Pixel coordinate grounding data:
......
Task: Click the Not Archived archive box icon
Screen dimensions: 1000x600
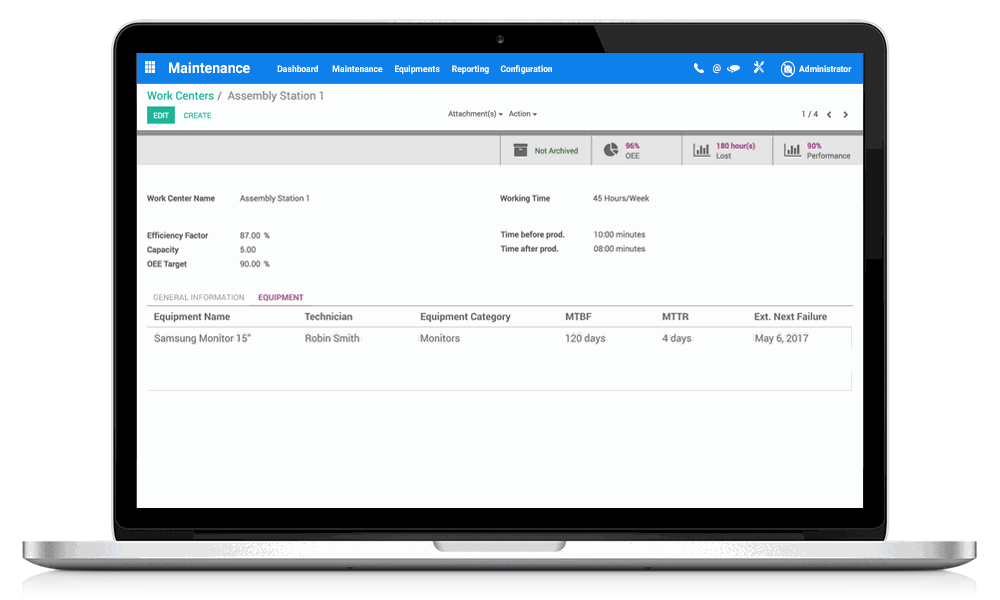Action: pos(520,150)
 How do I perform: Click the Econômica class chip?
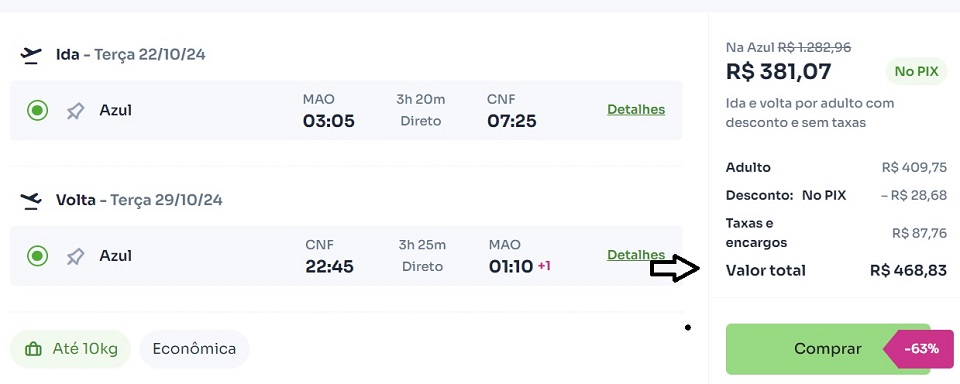194,349
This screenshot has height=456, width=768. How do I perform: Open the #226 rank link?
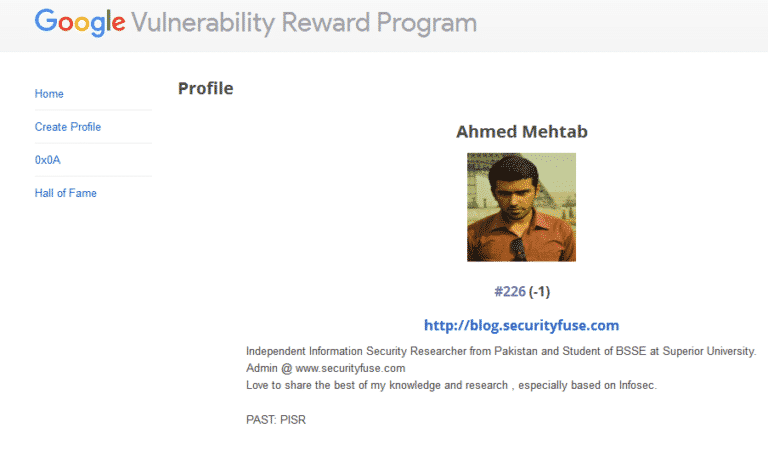coord(509,292)
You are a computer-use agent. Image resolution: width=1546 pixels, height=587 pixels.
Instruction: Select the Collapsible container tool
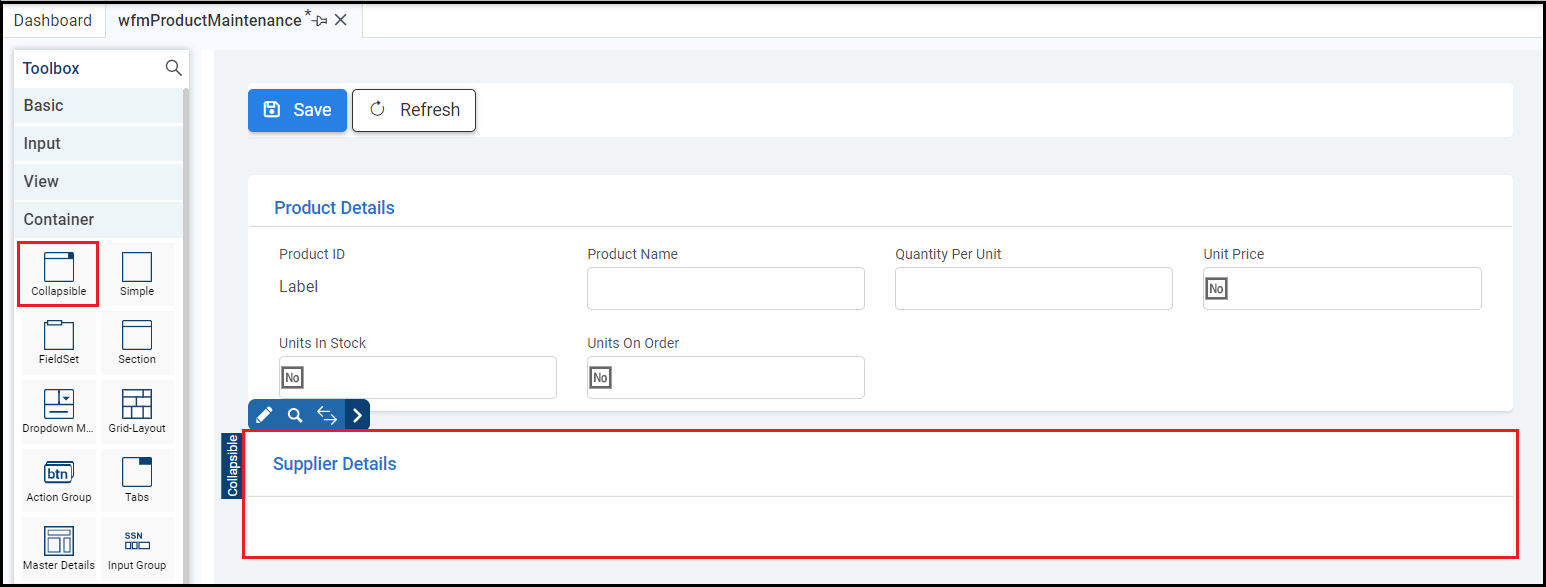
......
● WORK REQUIRED:
A verbatim copy of every record is required, with all pictures excluded.

● RESPONSE:
Task: Click the Not Archived archive box icon
Screen dimensions: 1000x600
Action: pos(520,150)
 How do I perform: Click the Econômica class chip?
194,349
This screenshot has height=456, width=768. How do I perform: Open the #226 rank link?
coord(509,292)
You are a computer-use agent. Image resolution: width=1546 pixels, height=587 pixels.
Instruction: Select the Collapsible container tool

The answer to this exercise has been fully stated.